# Teks Bacaan:
########

Aku memang orang idiot, orang idiot yang tidak sadar
dan tidak menegrti bahwa dia telah terbunuh, jiwanya mengembara sendirian,
sedang jasadnya hidup di dunia menjadi zombie
Dan mungkin aku ini tak punya otak, karena saat itu
aku hanya diam dan menerima semua pisau dan sembilu yang kau tanjapkan, malah
menggenggamnya erat-erat
Sungguh, kau telah mengakhiri hidupku tanpa perlu
menembak hancur kepalaku, sungguh racun yang kau tusukkan pada waktu itu telah
membunuhku perlahan-lahan dan sekarang hanya masalah waktu aku kan benar-benar
mati nantinya
Aku tak mempunyai harapan apa-apa lagi, aku merasa tak
berguna lagi hidupku ini, aku hanya menunggui kematianku dating menghampiri
Tuhan? Apakah kau mendengarkanku? Apakah kau masih
peduli padaku?

########

# Bahan yang Diberikan:
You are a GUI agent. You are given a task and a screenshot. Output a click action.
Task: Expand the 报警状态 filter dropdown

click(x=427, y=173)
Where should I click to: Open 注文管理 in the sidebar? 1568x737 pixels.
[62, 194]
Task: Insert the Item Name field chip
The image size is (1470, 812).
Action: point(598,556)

########

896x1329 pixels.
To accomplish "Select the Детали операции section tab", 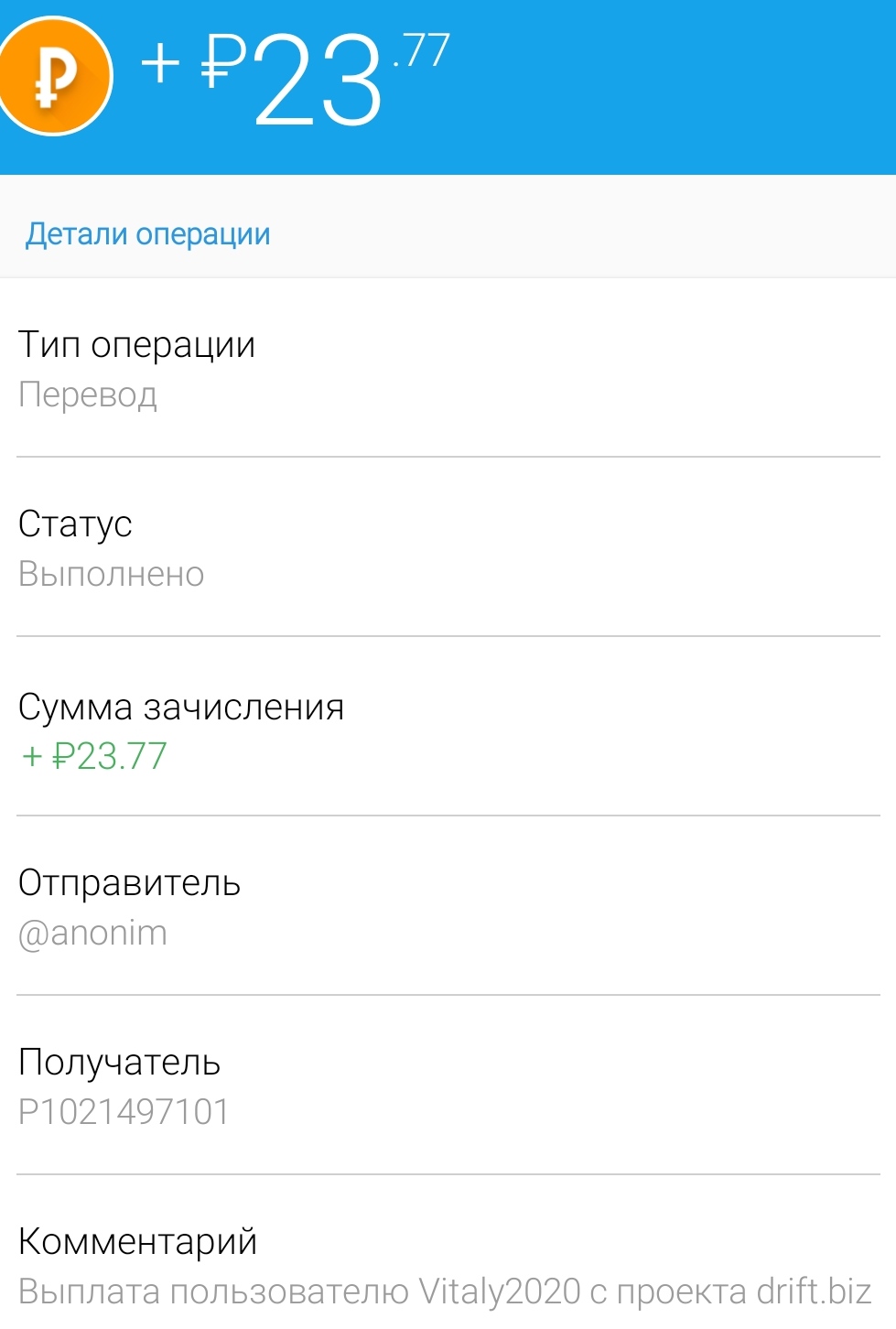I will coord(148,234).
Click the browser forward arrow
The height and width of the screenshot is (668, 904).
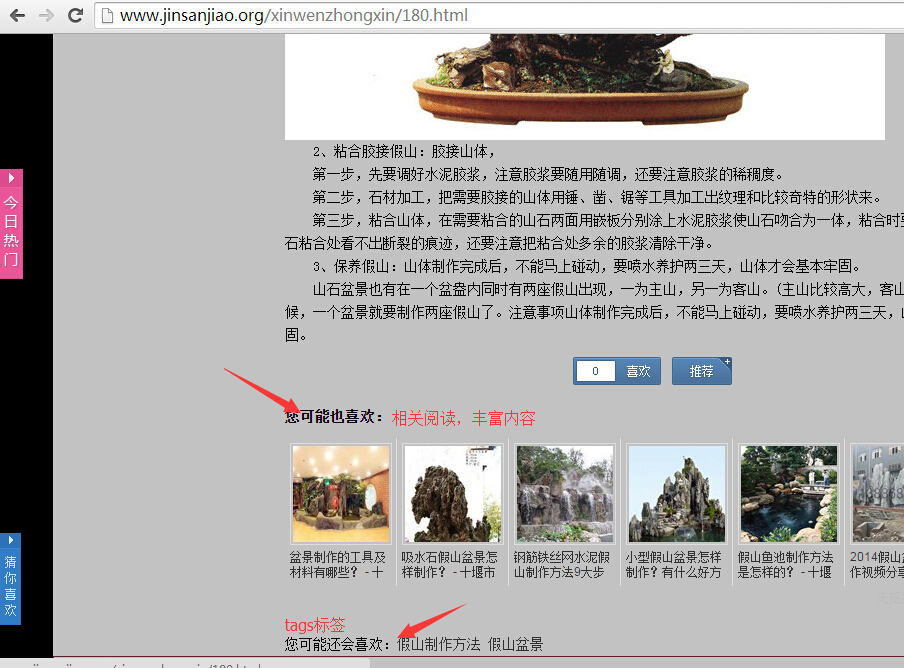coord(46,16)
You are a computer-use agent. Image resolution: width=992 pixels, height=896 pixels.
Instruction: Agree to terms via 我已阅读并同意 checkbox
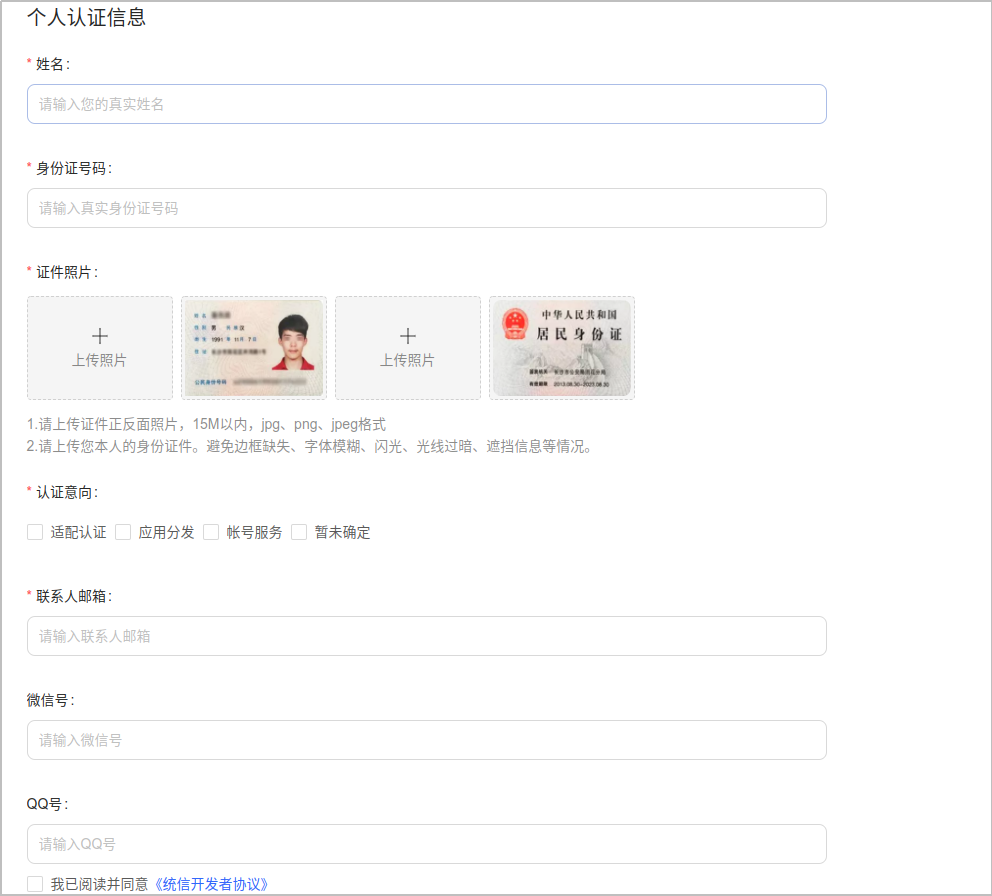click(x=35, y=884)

########

# Soal Latihan:
1 - Kutip bagian teks bacaan dari "Aku memang orang" hingga "peduli padaku?" tanpa mengubah apa pun.
2 - Tuliskan baris data mulai dari baris yang memuat "You are a GUI" sampai baris yang memuat "Action: point(598,556)", termasuk kedua baris itu, sebagai daftar bernomor tanpa baris kosong. Jangan sertakan baris data lainnya.

# Kunci Jawaban:
1 -
Aku memang orang idiot, orang idiot yang tidak sadar
dan tidak menegrti bahwa dia telah terbunuh, jiwanya mengembara sendirian,
sedang jasadnya hidup di dunia menjadi zombie
Dan mungkin aku ini tak punya otak, karena saat itu
aku hanya diam dan menerima semua pisau dan sembilu yang kau tanjapkan, malah
menggenggamnya erat-erat
Sungguh, kau telah mengakhiri hidupku tanpa perlu
menembak hancur kepalaku, sungguh racun yang kau tusukkan pada waktu itu telah
membunuhku perlahan-lahan dan sekarang hanya masalah waktu aku kan benar-benar
mati nantinya
Aku tak mempunyai harapan apa-apa lagi, aku merasa tak
berguna lagi hidupku ini, aku hanya menunggui kematianku dating menghampiri
Tuhan? Apakah kau mendengarkanku? Apakah kau masih
peduli padaku?

2 -
1. You are a GUI agent. You are given a task and a screenshot. Output a click action.
2. Task: Expand the 报警状态 filter dropdown
3. click(x=427, y=173)
4. Where should I click to: Open 注文管理 in the sidebar? 1568x737 pixels.
5. [62, 194]
6. Task: Insert the Item Name field chip
7. The image size is (1470, 812).
8. Action: point(598,556)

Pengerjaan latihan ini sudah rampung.